Opinion - (2022) Volume 16, Issue 7

A Note on Future of Genetic Medicine

Mark Angel*
*Correspondence: Mark Angel, Department of Biology, University of Hong Kong Baptist, Kowloon Tong, Hong Kong, Email:
Department of Biology, University of Hong Kong Baptist, Kowloon Tong, Hong Kong

Received: 04-Jul-2022, Manuscript No. JMGM-22-72236; Editor assigned: 05-Jul-2022, Pre QC No. P-72236; Reviewed: 12-Jul-2022, QC No. Q-72236; Revised: 19-Jul-2022, Manuscript No. R-72236; Published: 26-Jul-2022 , DOI: 10.37421/1747-0862.2022.16.563
Citation: Angel, Mark. “Note on Future of Genetic Medicine.” J Mol Genet Med 16 (2022): 563.
Copyright: © 2022 Angel M. This is an open-access article distributed under the terms of the Creative Commons Attribution License, which permits unrestricted use, distribution, and reproduction in any medium, provided the original author and source are credited.

Introduction

Gene therapy will eventually play a major role in modern medicine. However, some authorities assert that if medical researchers move more cautiously and deliberately, society will benefit. Gene therapy is currently an elegant idea that has been clumsily implemented. That's not a criticism; it's just the way it is for a highly complex technology that is still in its early stages. After all, it has only been 5 years since the idea of gene therapy was conclusively proven to offer the X-linked severe combined immunodeficiency (X-SCID) condition at least a long-term therapeutic impact, if not a cure. In the future, gene therapy will be crucial to modern medicine. However, other authorities contend that society will profit if medical researchers go more methodically and carefully. Currently, gene therapy is a beautiful concept that has been awkwardly put into practise. That's not a complaint; it's just the way things are with a young, extremely complex technology. After all, it has only been 5 years since it was unambiguously demonstrated that gene therapy can, if not provide a cure for, at least provide a long-term therapeutic impact for the X-linked severe combined immunodeficiency (X-SCID) illness.

Description

Both patients are still alive and doing well now, however conventional therapy (pegylated bovine ADA, or PEG-ADA) administered prior to, during, and following their gene therapy confused the results and complicated any claim of "cure" based on the gene therapy. One patient's ADA level is 25% over normal, and 15% of her peripheral blood mononuclear cells carry the therapeutic gene. The therapeutic gene is barely detectable in the peripheral blood cells of the other, whose ADA level is less than 5% of normal. Anderson later participated in 12 of the first 20 gene therapy experiments that were authorised in the US. He commented, "In fact, within 20 years, I expect that gene therapy will be used regularly to alleviate — and even cure — numerous disorders," in an article regarding the potential of gene therapy.

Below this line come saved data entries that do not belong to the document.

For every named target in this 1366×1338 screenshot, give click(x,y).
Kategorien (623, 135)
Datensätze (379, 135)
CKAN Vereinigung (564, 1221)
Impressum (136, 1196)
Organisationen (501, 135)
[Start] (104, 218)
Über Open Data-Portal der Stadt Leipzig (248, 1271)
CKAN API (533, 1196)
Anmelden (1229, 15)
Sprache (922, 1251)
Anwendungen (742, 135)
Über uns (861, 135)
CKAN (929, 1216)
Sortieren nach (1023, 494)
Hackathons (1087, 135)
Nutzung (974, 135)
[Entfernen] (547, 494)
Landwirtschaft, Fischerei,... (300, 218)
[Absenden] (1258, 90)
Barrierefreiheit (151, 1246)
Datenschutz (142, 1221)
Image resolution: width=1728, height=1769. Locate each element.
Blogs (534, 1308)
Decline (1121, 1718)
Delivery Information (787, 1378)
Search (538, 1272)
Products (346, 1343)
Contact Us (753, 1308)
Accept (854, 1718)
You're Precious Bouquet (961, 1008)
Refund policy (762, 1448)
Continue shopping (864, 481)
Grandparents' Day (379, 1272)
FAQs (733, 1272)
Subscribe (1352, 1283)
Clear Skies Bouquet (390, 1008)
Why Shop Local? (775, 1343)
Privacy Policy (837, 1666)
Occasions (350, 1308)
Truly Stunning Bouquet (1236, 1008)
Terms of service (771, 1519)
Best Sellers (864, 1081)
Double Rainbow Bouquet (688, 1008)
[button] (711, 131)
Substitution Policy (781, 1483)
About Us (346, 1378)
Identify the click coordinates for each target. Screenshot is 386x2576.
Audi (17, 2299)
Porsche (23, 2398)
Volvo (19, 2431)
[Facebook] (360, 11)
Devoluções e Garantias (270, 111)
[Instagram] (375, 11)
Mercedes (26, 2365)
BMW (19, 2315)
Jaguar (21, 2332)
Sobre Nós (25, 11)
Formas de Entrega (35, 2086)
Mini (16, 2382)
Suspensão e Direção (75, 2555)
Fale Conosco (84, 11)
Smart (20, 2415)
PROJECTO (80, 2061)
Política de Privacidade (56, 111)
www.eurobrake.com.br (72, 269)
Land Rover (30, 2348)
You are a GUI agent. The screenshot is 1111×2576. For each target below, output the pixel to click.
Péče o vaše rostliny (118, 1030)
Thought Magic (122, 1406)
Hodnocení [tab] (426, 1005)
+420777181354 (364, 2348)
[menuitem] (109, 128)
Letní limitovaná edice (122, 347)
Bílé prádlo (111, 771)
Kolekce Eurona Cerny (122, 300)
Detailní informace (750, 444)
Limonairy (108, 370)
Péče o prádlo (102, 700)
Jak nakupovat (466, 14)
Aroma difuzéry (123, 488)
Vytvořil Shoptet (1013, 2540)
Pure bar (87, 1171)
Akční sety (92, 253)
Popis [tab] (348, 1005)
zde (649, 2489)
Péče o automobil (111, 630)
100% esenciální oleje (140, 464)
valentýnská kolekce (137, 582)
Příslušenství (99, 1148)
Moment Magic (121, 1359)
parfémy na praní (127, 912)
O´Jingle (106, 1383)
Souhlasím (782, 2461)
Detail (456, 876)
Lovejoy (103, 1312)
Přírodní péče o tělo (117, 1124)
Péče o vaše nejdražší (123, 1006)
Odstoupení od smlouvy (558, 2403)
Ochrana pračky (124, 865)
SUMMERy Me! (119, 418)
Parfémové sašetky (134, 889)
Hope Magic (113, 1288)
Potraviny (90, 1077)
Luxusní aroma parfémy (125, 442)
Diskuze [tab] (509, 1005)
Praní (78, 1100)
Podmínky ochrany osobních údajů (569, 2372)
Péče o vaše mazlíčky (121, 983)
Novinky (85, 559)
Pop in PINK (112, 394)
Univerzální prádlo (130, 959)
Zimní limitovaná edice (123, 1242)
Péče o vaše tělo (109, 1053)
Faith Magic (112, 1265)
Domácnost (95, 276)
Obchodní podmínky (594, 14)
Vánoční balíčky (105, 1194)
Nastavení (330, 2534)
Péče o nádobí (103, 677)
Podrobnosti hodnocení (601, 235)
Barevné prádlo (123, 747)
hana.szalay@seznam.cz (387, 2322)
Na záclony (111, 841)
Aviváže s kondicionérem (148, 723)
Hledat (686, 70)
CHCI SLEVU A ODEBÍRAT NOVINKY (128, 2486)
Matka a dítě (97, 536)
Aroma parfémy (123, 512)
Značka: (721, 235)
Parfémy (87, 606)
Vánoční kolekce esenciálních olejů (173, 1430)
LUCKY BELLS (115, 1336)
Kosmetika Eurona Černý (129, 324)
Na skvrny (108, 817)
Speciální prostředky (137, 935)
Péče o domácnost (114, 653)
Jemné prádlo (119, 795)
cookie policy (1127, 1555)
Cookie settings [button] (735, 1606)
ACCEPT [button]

Anderson was once again featured in Time's special genetics issue published to mark the 50th anniversary of Watson and Crick's discovery of the structure of DNA in 1953. Always upbeat, Anderson predicted to Time that "by 2053, there will be a gene-based cure for almost every disease." The prevalence of cancer, heart disease, and other contemporary ills will significantly decline. Numerous ideas about the purpose and reach of genetic testing are changing as a result of advances in genetic technology, which are having a significant impact in the clinic. Genomic testing increases the possibility of diagnosis or future diagnostic predictions, but it also increases the likelihood of ambiguous or unexpected results, many of which may have effects on several members of a person's family. In the past, genetic testing was rarely able to offer quick findings, but this is changing as genomic testing becomes faster and more widely available. As a result, genomic data is more and more influencing decisions about patient treatment in the acute inpatient setting. Treatment options for genetic disorders are changing, which is having an impact on how doctors talk about formerly incurable diseases. Additionally, the point of access to testing is evolving due to an increase in direct consumer offering outside of the conventional hospital context.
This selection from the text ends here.